== WHAT THIS TASK INVOLVES ==
A verbatim reproduction of the lines below, from the line containing "OptimoWinter GT (149, 560)" through the line containing "Search (88, 2424)", both ends included, is the whole required output.

━━ INFORMATION PROVIDED

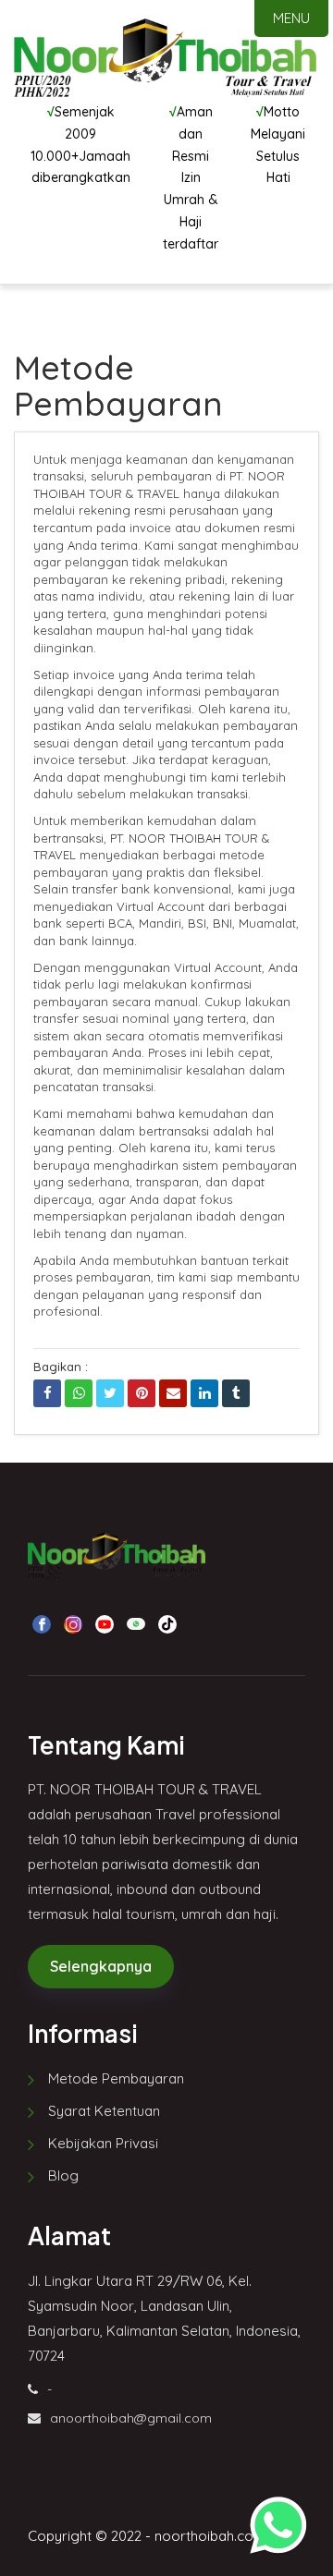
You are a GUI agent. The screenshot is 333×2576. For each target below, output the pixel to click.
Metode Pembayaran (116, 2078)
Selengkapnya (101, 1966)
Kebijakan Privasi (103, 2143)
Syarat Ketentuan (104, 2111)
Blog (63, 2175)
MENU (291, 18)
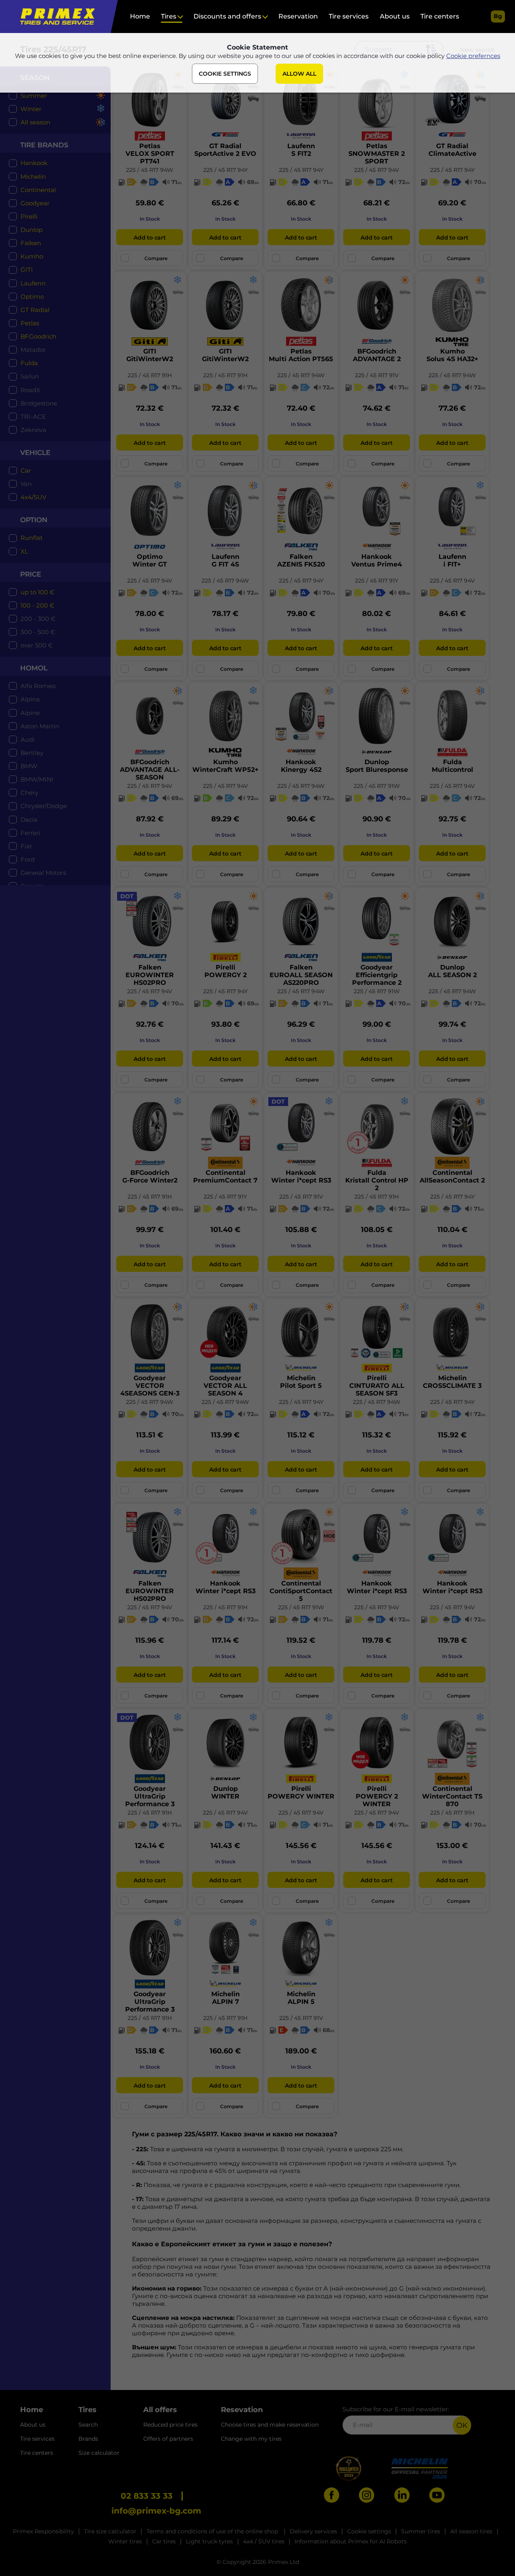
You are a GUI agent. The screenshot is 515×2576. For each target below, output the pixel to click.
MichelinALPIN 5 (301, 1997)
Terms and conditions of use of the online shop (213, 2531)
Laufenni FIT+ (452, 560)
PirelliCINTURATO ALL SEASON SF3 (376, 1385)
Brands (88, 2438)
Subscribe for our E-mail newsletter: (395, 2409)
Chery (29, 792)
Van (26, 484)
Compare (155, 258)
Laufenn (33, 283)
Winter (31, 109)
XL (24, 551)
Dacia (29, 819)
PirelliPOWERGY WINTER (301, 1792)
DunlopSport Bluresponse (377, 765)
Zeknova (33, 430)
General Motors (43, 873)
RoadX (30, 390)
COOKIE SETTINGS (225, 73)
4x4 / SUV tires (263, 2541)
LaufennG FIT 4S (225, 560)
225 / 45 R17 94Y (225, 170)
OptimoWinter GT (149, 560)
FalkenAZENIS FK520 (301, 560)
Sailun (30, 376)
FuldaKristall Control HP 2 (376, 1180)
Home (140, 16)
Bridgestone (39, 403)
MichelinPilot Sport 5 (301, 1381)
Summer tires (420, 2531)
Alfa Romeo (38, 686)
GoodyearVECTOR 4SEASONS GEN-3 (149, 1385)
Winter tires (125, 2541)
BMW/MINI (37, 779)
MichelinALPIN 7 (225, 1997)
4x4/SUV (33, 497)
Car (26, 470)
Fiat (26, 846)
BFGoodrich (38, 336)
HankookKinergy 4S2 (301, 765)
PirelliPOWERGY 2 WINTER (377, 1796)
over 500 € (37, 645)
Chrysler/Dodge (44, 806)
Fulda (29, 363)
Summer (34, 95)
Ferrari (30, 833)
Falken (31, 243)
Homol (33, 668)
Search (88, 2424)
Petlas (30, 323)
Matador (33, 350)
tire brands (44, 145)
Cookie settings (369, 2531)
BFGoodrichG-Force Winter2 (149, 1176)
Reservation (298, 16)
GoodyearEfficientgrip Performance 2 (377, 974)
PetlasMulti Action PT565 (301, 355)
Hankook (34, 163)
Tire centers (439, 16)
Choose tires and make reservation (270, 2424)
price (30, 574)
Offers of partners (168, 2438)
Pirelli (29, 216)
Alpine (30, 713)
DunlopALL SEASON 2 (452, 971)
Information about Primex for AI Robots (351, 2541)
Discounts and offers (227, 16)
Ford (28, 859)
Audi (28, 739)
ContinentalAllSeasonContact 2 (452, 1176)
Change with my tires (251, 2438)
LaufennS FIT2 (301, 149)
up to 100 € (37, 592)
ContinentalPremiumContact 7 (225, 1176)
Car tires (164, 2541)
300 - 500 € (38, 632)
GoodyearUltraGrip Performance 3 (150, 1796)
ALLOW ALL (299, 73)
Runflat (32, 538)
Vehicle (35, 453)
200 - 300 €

━━━━

== YOUR RESPONSE ==
OptimoWinter GT (149, 560)
FalkenAZENIS FK520 (301, 560)
Sailun (30, 376)
FuldaKristall Control HP 2 (376, 1180)
Home (140, 16)
Bridgestone (39, 403)
MichelinPilot Sport 5 (301, 1381)
Summer tires (420, 2531)
Alfa Romeo (38, 686)
GoodyearVECTOR 4SEASONS GEN-3 (149, 1385)
Winter tires (125, 2541)
BMW/MINI (37, 779)
MichelinALPIN 7 (225, 1997)
4x4/SUV (33, 497)
Car (26, 470)
Fiat (26, 846)
BFGoodrich (38, 336)
HankookKinergy 4S2 (301, 765)
PirelliPOWERGY 2 WINTER (377, 1796)
over 500 € (37, 645)
Chrysler/Dodge (44, 806)
Fulda (29, 363)
Summer (34, 95)
Ferrari (30, 833)
Falken (31, 243)
Homol (33, 668)
Search (88, 2424)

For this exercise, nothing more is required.